Высоко в небе стояло над Байгородом ослепительное солнце. У края неба росла сизая тучка, казалось, чертила синеву крылом. Посреди Байгорода, перед церковью, жолнеры вбили в землю кол и подвели к нему связанного по рукам и по ногам Максима Тернового. Согнали все село глядеть. Прушинский, захлебываясь от злости, топотал ногами. Погоди, хлоп, вот сейчас попробуешь лиха! Узнаешь, как на пана руку подымать! А Максим Терновый молчал. Поглядел на людей, стоявших кучно, словно овечья отара, поглядел на небо, на церковь, на золотой крест, искрившийся на солнце, и опустил глаза. Видел перед собой только клочок земли под ногами, серый, пыльный.
Захотелось упасть на этот клочок, приникнуть ухом к земле, прислушаться: не стонет ли мать-земля? Не слыхать ли стука подков? Не мчится ли в Байгород казак Мартын Терновый, отца своего вызволять?
– Сажайте его на кол, не мешкайте! – заорал Прушинский, точно боялся, что старый Максим вдруг вырвется и убежит.
Голосили женщины, мужики стояли молча и глядели на муки Максима Тернового, принимая их как собственную нестерпимую муку. Падала в их души мука Максима Тернового, как в жирную землю, поднятую по весне пахарем, падает зерно посева.
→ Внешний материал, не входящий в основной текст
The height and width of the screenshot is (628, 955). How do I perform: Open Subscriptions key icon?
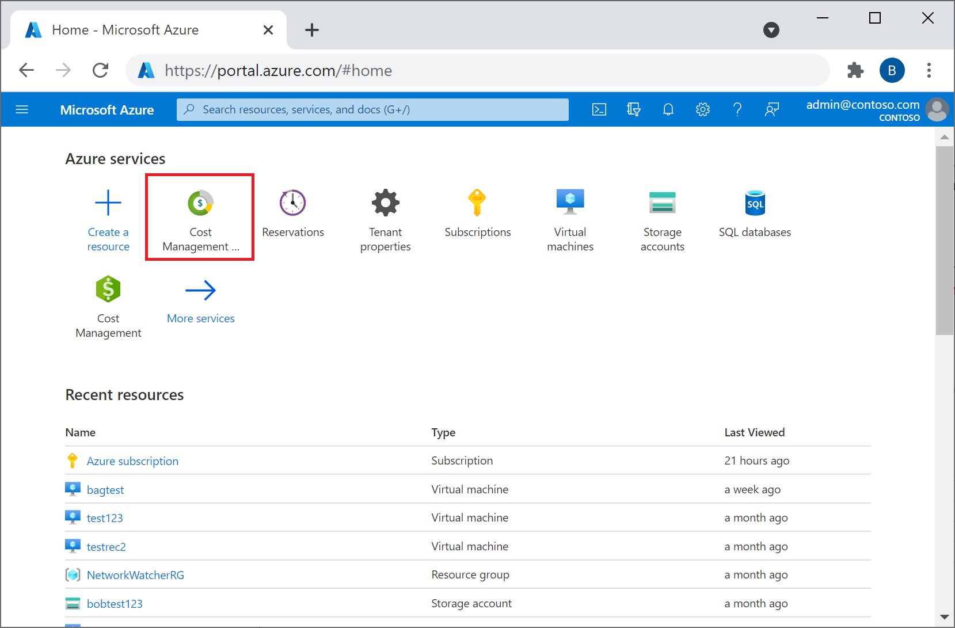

А Максим Терновый умирал на колу. Видел море и слышал играющий плеск волн, видел белые минареты Стамбула, и слышал скрежет сабель, и видел Максим алые знамена гетмана Хмеля. Внезапно все в глазах у него побагровело, дикая боль раздирала его тело, пронизывала насквозь. Он корчился на колу и умирал, а перед ним стоял управитель Прушинский, держался за бока и хохотал:
– Глядите, хлопы, как подыхает сучий сын! Так всем будет, кто подымет руку на пана!
А Максим не слыхал этих слов, он снова плыл куда-то вперед на волнах жестокой, адской муки, и эти волны подымали его все выше и выше, и он увидел Мартына, который рубил саблей панов, увидел страшное побоище, и ему захотелось крикнуть сыну: «Взгляни, сын, на муки отца своего, взгляни!» Но нехватило у него голоса, и он заплакал, и вместо слез текла кровь. Кровью плакал Максим Терновый. И сквозь кровавые слезы увидел он надменное лицо Прушинского, где-то в самом сердце родились слова, и он камнем швырнул их в шляхтича:
– Проклятье вам, паны ляхи! Вон Хмель идет, Хмель идет! Слышите?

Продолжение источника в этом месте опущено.